=== Data to process ===

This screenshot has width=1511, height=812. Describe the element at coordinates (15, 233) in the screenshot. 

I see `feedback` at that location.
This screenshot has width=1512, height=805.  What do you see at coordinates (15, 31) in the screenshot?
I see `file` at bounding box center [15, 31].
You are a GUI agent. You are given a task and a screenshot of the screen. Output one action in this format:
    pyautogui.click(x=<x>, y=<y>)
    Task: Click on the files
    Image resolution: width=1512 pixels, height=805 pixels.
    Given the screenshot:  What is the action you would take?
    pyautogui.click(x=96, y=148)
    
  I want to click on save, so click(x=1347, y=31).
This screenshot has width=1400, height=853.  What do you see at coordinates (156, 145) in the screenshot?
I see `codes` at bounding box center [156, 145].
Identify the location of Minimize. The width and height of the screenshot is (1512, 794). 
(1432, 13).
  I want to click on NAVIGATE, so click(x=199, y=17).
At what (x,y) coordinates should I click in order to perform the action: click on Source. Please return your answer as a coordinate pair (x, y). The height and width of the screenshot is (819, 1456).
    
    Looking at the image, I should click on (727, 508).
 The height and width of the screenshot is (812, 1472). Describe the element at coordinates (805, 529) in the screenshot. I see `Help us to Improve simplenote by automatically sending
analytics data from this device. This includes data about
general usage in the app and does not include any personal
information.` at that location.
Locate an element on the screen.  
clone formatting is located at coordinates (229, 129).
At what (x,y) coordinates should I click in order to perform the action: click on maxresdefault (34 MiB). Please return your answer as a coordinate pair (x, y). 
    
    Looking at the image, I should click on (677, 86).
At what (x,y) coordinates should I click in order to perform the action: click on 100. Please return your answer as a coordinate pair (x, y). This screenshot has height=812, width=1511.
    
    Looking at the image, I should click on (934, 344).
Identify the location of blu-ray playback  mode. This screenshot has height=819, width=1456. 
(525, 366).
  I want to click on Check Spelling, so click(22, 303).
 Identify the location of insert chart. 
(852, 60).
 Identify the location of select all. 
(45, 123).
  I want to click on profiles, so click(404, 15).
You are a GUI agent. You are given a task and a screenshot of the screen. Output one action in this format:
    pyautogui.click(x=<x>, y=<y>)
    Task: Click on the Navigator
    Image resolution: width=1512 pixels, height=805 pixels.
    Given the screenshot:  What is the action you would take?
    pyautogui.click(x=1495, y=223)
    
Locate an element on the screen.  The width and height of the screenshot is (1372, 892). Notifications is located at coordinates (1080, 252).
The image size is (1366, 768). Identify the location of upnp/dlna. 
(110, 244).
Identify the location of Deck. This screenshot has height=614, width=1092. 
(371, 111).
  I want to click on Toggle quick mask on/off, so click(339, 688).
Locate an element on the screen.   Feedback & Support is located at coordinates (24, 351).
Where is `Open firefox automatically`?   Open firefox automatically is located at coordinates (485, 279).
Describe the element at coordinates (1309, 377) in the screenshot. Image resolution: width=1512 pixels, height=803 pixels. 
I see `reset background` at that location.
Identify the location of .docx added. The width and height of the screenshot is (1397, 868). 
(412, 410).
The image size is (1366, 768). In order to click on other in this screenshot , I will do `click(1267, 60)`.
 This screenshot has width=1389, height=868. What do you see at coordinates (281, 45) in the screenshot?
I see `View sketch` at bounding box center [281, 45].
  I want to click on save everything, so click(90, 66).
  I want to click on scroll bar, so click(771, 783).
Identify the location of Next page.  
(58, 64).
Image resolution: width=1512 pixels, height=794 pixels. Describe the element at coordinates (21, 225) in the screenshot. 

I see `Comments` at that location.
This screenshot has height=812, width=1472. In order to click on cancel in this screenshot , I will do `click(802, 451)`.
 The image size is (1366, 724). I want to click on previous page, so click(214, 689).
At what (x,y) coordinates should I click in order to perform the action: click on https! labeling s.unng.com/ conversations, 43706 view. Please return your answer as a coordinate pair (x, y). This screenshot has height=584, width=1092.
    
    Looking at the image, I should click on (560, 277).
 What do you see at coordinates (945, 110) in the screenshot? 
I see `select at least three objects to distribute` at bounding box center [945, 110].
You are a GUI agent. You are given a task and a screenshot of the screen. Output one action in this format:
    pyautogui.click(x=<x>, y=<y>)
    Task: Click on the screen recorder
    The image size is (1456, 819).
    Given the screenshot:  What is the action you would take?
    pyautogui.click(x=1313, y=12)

===

Can you rewrite the items, starting at the line that has "click on maxresdefault" and stopping after the line that has "I want to click on Toggle", with "Identify the location of" replaced by "Locate" and everything else left unchanged?

At what (x,y) coordinates should I click in order to perform the action: click on maxresdefault (34 MiB). Please return your answer as a coordinate pair (x, y). 
    
    Looking at the image, I should click on (677, 86).
At what (x,y) coordinates should I click in order to perform the action: click on 100. Please return your answer as a coordinate pair (x, y). This screenshot has height=812, width=1511.
    
    Looking at the image, I should click on (934, 344).
Locate blu-ray playback  mode. This screenshot has height=819, width=1456. 
(525, 366).
  I want to click on Check Spelling, so click(22, 303).
 Locate insert chart. 
(852, 60).
 Locate select all. 
(45, 123).
  I want to click on profiles, so click(404, 15).
You are a GUI agent. You are given a task and a screenshot of the screen. Output one action in this format:
    pyautogui.click(x=<x>, y=<y>)
    Task: Click on the Navigator
    Image resolution: width=1512 pixels, height=805 pixels.
    Given the screenshot:  What is the action you would take?
    pyautogui.click(x=1495, y=223)
    
Locate an element on the screen.  The width and height of the screenshot is (1372, 892). Notifications is located at coordinates (1080, 252).
The image size is (1366, 768). Locate upnp/dlna. 
(110, 244).
Locate Deck. This screenshot has height=614, width=1092. 
(371, 111).
  I want to click on Toggle quick mask on/off, so click(339, 688).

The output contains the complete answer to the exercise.